This panel explores tinkering as a conceptual tool and methodological practice for immersive exploration of opaque security environments. It invites papers that highlight tinkering in socio-technical security practices and more experimental formats that incorporate it in their own research practice.

Long Abstract:

Research on socio-technical security practices is multiplying within STS and at its intersection with other disciplines. Most of this literature refutes linear and deterministic accounts of technology, which would view technologies as the most obvious solutions to a security problem, or as the natural extension of prevailing ways of doing security.

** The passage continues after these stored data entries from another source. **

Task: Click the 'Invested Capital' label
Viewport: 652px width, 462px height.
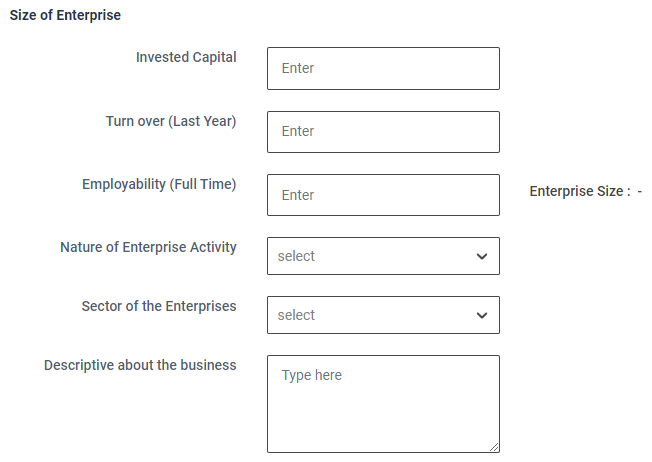Action: (x=186, y=57)
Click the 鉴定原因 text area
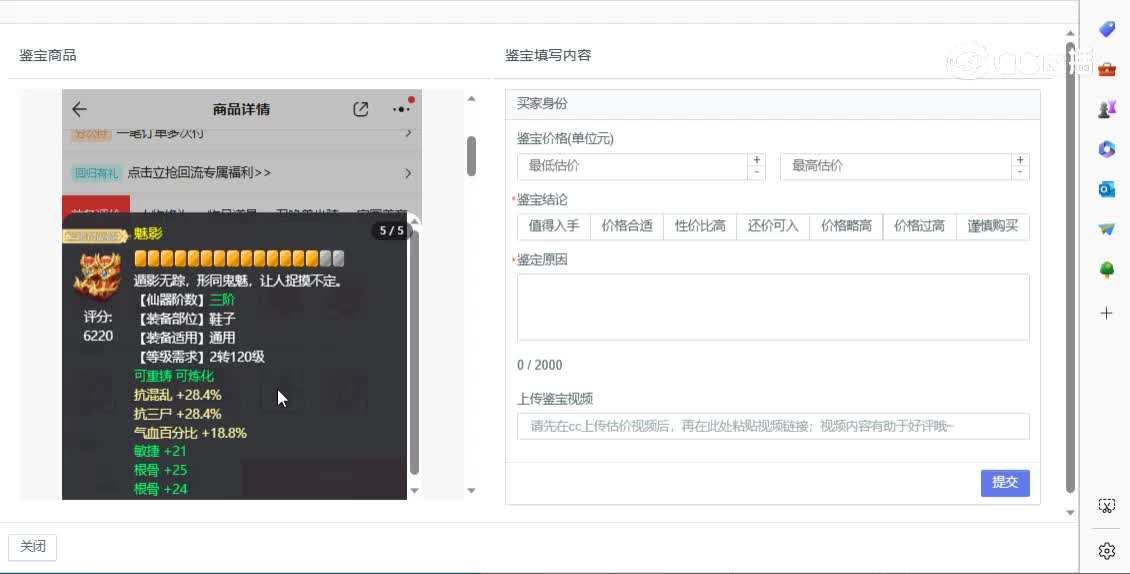This screenshot has width=1130, height=574. coord(772,307)
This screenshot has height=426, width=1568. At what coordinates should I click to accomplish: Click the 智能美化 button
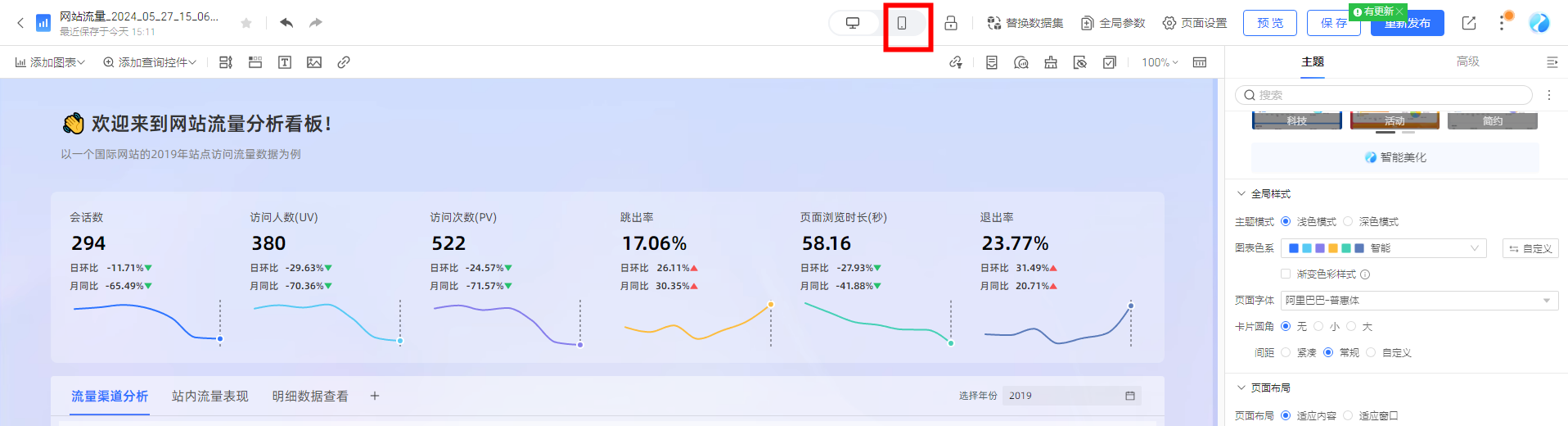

At the same time, approaching security practices in this manner leaves us with important conceptual and methodological questions, such as: How do we make sense of this situated, material, fluid, and experimental character of security, notably when more classical forms of fieldwork are not possible in the security field?

In this panel we suggest that tinkering may be a way to address the opacity of security practices and technologies. Following up on theoretical and empirical insights coming from STS, critical security studies, and digital humanities, we want to grasp the potential of tinkering – not just as a conceptual tool but also as a methodological practice, paving the way for an immersive exploration of socio-technical security environments.

We can still learn from classical STS studies that have employed tinkering to unveil the everyday and experimental understandings of technoscientific work. But in more recent years, we have seen more inventive research strategies emerge in digital humanities, such as hacking, prototyping, and reverse engineering. The combined format of the panel therefore accepts two types of contributions:

1. Paper presentations, reflecting on how tinkering can provide a conceptual vantage point to study how complex, messy and even conflictual security practices can actually be productive, thus allowing us to unpack how such ‘security tinkering’ transforms power relations;

2. Experimental formats, that would embrace tinkering in our own research practice, that is, develop ways of knowing that bring us closer to the everyday frictions and workable solutions that security actors have identified as crucial.